The beginning of the solution can be worded differently. Write $f(z)=a(z+g(z))$. If you can find a region where $g$ is a strict contraction, then $z+g(z)$ is injective there (easy to see). The rest is about getting $|g'|<1$. 
A: Alternatively,try to find the minimum $ρ>0$ such that if $f(z_1)=f(z_2)$ then $z_1\neq z_2$.
This has logic because the $z_1,z_2$ that have the property $(1)$ lie in a disk centred at $0$. So all the others will be outside.
Now let $z_1,z_2$ such that $f(z_1)=f(z_2)$ .Then from the hint we have $a(z_2-z_1)+c_2(z_2^2-z_1^2)+...+c_n(z_2^n-z_1^n)+...=0$ $(*)$ with $$c_n=\frac {f^{(n_)}(0)}{n!}$$.
Now for these $z_2\neq z_1$ we can divide with $z_2-z_1$ the $(*)$.Until when you can divide with $z_2-z_1$? I mean which is the biggest $k$ such that if you divide with $(z_2-z_1)^k$ everything is OK?

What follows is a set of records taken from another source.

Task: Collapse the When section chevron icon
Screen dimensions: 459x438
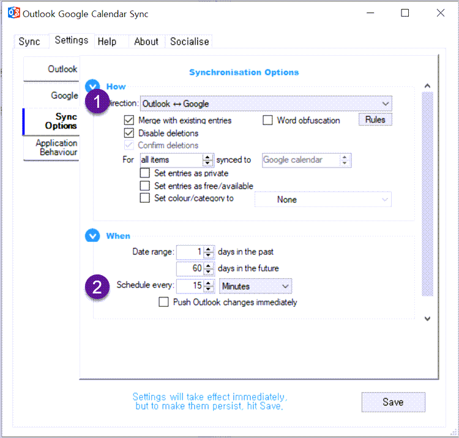Action: tap(92, 236)
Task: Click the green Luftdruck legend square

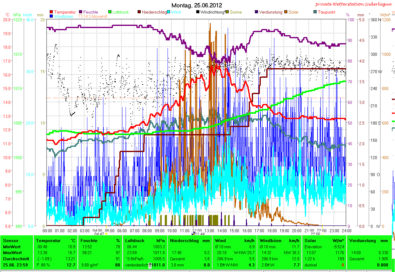Action: [109, 12]
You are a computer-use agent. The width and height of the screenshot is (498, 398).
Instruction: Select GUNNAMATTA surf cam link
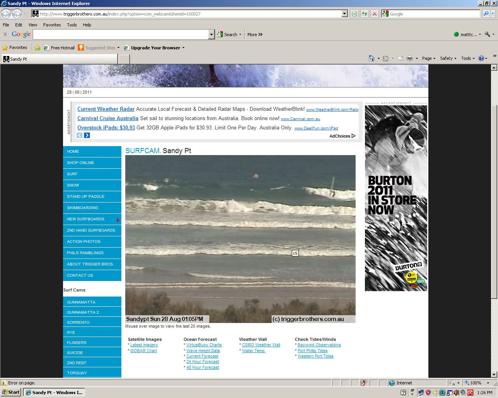click(81, 302)
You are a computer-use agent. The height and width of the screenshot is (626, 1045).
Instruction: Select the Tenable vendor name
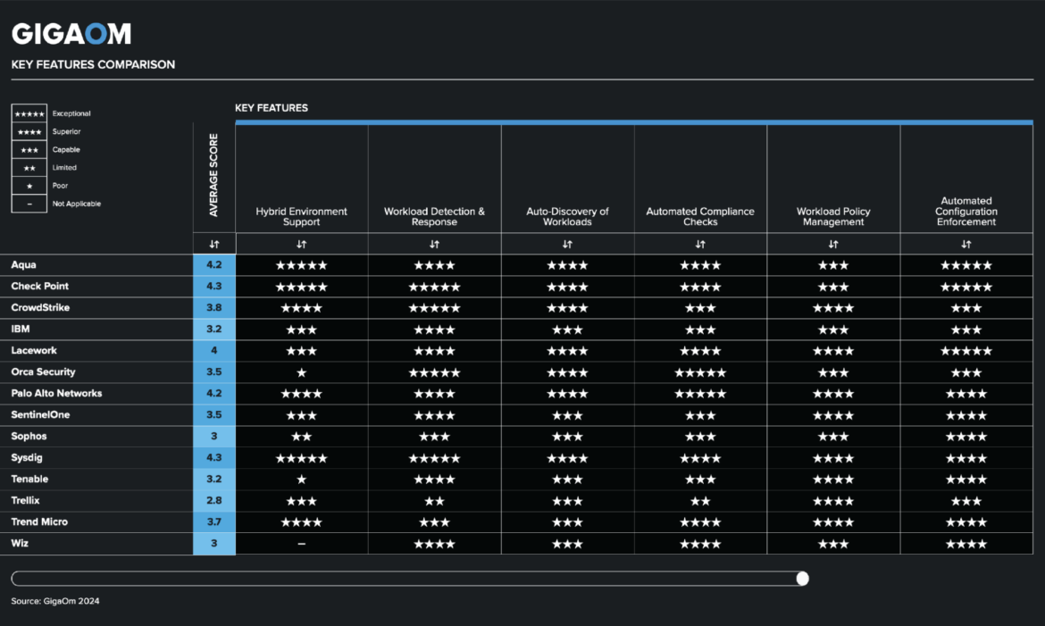point(29,479)
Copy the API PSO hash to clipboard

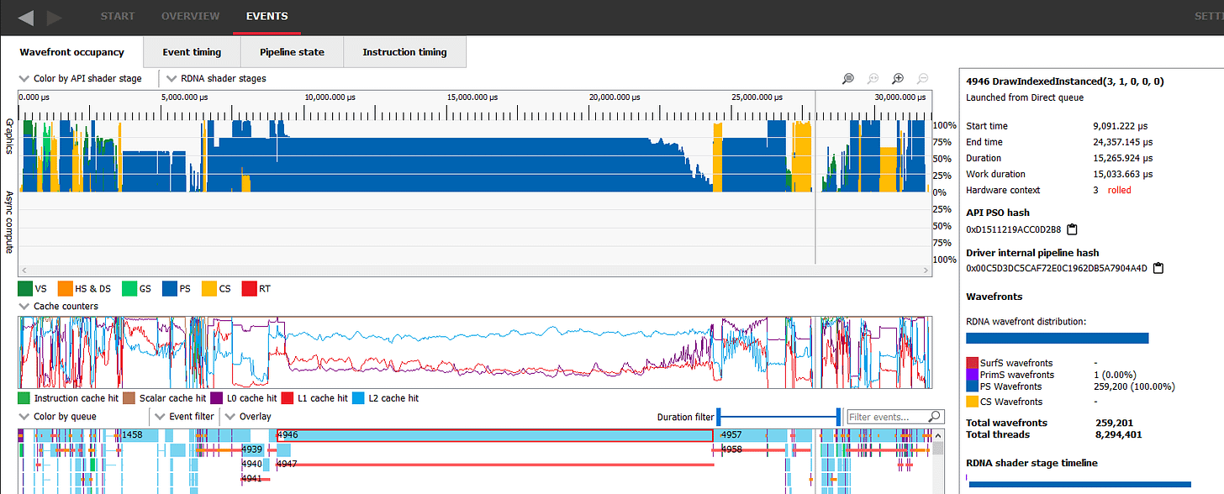pyautogui.click(x=1072, y=229)
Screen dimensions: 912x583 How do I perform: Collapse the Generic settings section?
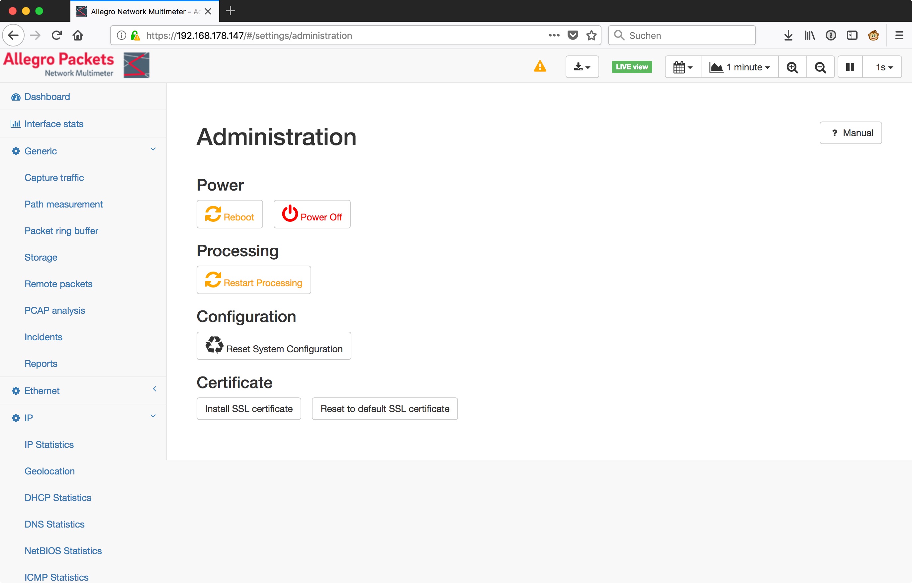coord(153,149)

A: We have f(0) = 0 and f'(0) $\ne$ 0.  Let c > 0 be such that f has no zeros other than 0 in |z| < c, and for some $z_1, z_2$ in this domain we have $f(z_1) = f(z_2)$ .  We have
$2 \pi if(z_1) = \oint_{|z| = c} f(z)/(z- z_1)dz = 2 \pi if(z_2) = \oint_{|z| = c} f(z)/(z- z_2)dz.$  So these two integrals are equal.

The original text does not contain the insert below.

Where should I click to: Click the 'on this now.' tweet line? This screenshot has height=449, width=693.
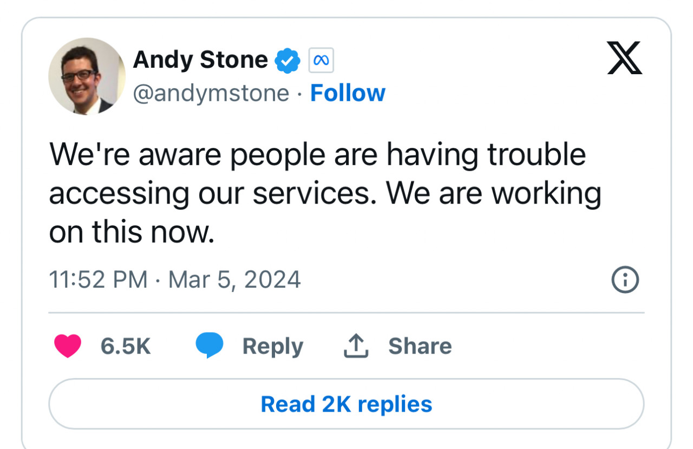coord(132,232)
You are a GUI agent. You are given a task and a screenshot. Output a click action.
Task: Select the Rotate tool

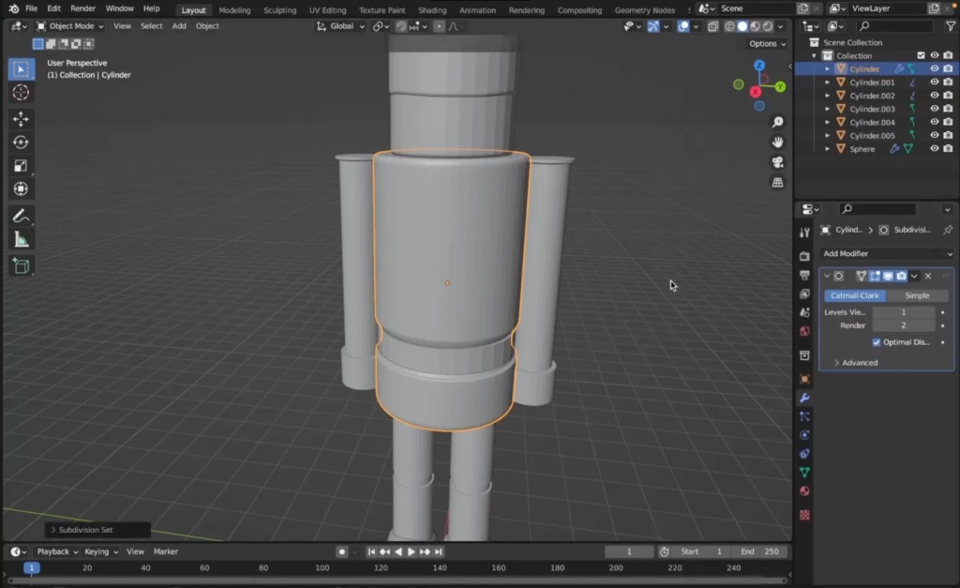click(x=21, y=143)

This gives $\oint_{|z| = c} [f(z)/(z- z_1)] -[f(z)/(z- z_2)] dz = 0$ and
$\oint_{|z| = c} f(z)(z_1- z_2)/[(z-z_1)(z-z_2)] dz  = 0.$
If f(z) $\ne$ 0 in this domain (except at zero) there are two cases:
1.  f(z) does not have period 2$\pi$. Then the only term in this last integral that can be 0 is $(z_1- z_2)$ so we conclude $z_1= z_2$ in this domain.
2.  f(z) is periodic in $2\pi$.  Then f($2\pi$) = 0.  Then c must be less than
the smallest divisor of $2\pi$ in which f is periodic.
Suppose $f(z_0) = 0$ where $z_0 \ne$ 0 and |$z_0$| is the smallest modulus of the zeros of f (outside of 0).   Then $f(z_0) = f(0)$, so we have a duplicate value. 
Thus c must be less than the modulus of the nearest zero or singularity of f. 
If there is a smaller bound on c this argument does not show it.